Cassiano Collatio XIV-17

CASSIANO — CONFERÊNCIAS

PRIMEIRA CONFERÊNCIA DO ABADE NÉSTEROS — A CIÊNCIA ESPIRITUAL

XVII. A quem se deve revelar a doutrina da perfeição

Guarda-te, pois, quando à tua idade mais madura te puser em condições de ensinar o que aprenderes mais por uma experiência laboriosa do que pela leitura, de te deixares levar pelo amor da vanglória, prodigalizando ao acaso o teu saber a almas impuras. Cairias naquilo que o sapientíssimo Salomão condena, ao dizer: “Não conduzas o ímpio as pastagens do justo, nem te deixes seduzir pela saciedade” (Prov 24,15). Pois, com efeito, “as delícias não aproveitam ao insensato” (Prov 19,10), e “não há necessidade de sabedoria onde falta o juízo: aí se gosta mais da insensatez” (Prov 18,2). Porque, em verdade, “o servo obstinado não se emenda com palavras; mesmo que ele compreenda, não obedecerá” (Prov 23,19).

Está igualmente escrito: “Não diga nada ao ouvido do insensato, para que ele não zombe das tuas sábias palavras” (Prov 23,9). E ainda: “Não deis o que é santo aos cães, nem lanceis as vossas pérolas diante dos porcos, para que não as calquem aos pés e, voltando-se contra vós, vos estraçalhem” (Mt 7,6).

Assim, deves esconder aos homens desta espécie os mistérios dos sentidos espirituais, de medo que possas cantar com razão: “Eu guardei escondidas no meu coração as tuas palavras, a fim de não pecar contra ti”, (Sl 118,11).

Mas talvez venhas a dizer: “A quem, pois, dispensar os segredos das santas Escrituras? O sapientíssimo Salomão to ensina: “Dai a embriaguez aos que estão tristes, e dai vinho a beber aos que se encontram em dores, para que esqueçam a sua pobreza e não se lembrem mais dos seus sofrimentos” (Prov 23,9). Isto quer dizer: aos que estão abatidos com aflição e tristeza pelo arrependimento das suas ações passadas, dai em abundância a alegria da ciência espiritual, como um “vinho que alegra o coração do homem” (SI 103, 15); confortai-os com a embriaguez da palavra de salvação, para que não venham, por acaso, a se deixar deprimir pela continuação da sua amargura e por um desespero mortal, e “não sejam absorvidos numa excessiva tristeza” (2 Cor 2,7). Mas para os que vivem no torpor e na negligência, sem sentir em seu coração o menor remorso, eis o que esta dito: “Aquele que vive nas doçuras e sem sofrimento, ficará na indigência” ( Prov 14,23).

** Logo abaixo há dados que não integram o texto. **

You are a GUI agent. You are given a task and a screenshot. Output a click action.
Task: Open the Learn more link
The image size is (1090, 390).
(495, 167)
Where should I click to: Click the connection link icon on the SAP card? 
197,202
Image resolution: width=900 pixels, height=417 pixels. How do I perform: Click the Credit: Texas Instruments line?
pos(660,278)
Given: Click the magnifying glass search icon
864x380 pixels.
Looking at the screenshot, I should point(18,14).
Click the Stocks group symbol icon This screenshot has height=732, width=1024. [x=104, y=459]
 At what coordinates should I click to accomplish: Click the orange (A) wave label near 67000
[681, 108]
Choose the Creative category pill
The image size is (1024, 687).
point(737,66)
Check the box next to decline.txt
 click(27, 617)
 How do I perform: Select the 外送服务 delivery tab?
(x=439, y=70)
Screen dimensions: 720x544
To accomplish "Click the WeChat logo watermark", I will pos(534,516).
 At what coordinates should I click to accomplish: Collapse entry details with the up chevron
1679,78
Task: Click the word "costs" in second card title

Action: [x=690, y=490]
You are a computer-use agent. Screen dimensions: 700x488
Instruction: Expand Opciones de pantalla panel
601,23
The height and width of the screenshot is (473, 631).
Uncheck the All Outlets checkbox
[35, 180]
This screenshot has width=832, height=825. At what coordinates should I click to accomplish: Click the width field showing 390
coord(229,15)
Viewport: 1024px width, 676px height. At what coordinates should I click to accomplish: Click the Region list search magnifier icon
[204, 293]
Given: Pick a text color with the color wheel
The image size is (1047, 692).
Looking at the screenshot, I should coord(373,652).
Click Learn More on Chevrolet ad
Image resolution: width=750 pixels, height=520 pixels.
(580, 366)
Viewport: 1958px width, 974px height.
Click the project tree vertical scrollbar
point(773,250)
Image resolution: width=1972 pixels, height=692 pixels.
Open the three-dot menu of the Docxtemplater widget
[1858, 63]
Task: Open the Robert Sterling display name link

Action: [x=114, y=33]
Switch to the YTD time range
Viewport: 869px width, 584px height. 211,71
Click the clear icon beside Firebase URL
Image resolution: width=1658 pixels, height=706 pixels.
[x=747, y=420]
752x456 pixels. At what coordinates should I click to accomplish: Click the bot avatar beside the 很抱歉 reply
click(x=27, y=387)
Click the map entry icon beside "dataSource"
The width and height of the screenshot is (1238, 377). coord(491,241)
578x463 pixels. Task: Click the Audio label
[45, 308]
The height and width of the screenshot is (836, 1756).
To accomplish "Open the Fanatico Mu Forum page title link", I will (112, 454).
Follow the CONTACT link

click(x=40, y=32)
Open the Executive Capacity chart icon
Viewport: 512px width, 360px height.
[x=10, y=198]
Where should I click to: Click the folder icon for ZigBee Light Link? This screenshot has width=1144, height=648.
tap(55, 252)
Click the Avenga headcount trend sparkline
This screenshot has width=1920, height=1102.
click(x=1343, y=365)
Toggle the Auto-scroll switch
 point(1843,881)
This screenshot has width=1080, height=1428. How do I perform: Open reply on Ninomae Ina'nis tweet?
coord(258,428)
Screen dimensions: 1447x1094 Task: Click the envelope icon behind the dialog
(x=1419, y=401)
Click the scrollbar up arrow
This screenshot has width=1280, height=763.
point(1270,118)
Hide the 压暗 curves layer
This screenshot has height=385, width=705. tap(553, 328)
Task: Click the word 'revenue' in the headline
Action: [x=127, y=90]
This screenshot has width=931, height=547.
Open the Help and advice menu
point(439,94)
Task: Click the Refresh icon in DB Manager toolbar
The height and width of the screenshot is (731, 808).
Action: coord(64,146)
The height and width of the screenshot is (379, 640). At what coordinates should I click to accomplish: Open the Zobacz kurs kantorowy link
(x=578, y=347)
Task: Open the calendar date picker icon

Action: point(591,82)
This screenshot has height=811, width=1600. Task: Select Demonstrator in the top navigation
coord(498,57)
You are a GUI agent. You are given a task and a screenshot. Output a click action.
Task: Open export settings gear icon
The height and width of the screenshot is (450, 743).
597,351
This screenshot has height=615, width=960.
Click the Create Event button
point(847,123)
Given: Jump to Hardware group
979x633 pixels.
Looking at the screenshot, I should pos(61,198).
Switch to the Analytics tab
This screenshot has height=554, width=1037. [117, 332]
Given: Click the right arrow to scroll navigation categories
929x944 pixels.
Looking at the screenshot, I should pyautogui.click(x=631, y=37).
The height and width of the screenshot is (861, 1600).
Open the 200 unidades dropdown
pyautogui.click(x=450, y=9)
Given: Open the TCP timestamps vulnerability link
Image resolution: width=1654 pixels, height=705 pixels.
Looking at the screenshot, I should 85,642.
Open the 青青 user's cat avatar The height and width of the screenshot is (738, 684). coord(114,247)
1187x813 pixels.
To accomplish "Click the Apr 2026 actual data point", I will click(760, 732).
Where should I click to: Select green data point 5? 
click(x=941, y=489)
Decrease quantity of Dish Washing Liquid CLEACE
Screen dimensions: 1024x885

Evita, pois, com a maior cautela possível, deixar-te levar pelo amor da vanglória, para que não te aconteça ficar excluído do consórcio daquele que o profeta celebra, nestes termos: “Ele não emprestou o seu dinheiro com usura” (SI 14, 5).

Sendo dito, com efeito, que “as palavras do Senhor são palavras castas, uma prata depurada pelo fogo ao cadinho, refinada sete vezes” (SI 11,7), todo aquele que as dispensa por amor da glória humana, empresta o seu dinheiro com usura, não merecendo, por isto, nenhum louvor, mas somente os suplícios. Porque preferiu dissipar o dinheiro do seu senhor, para tirar um proveito temporal, em vez de aplicá-Ia de maneira que o Senhor, “ao voltar — como está escrito — recebesse com juros o que lhe pertence” (Mt 25,27).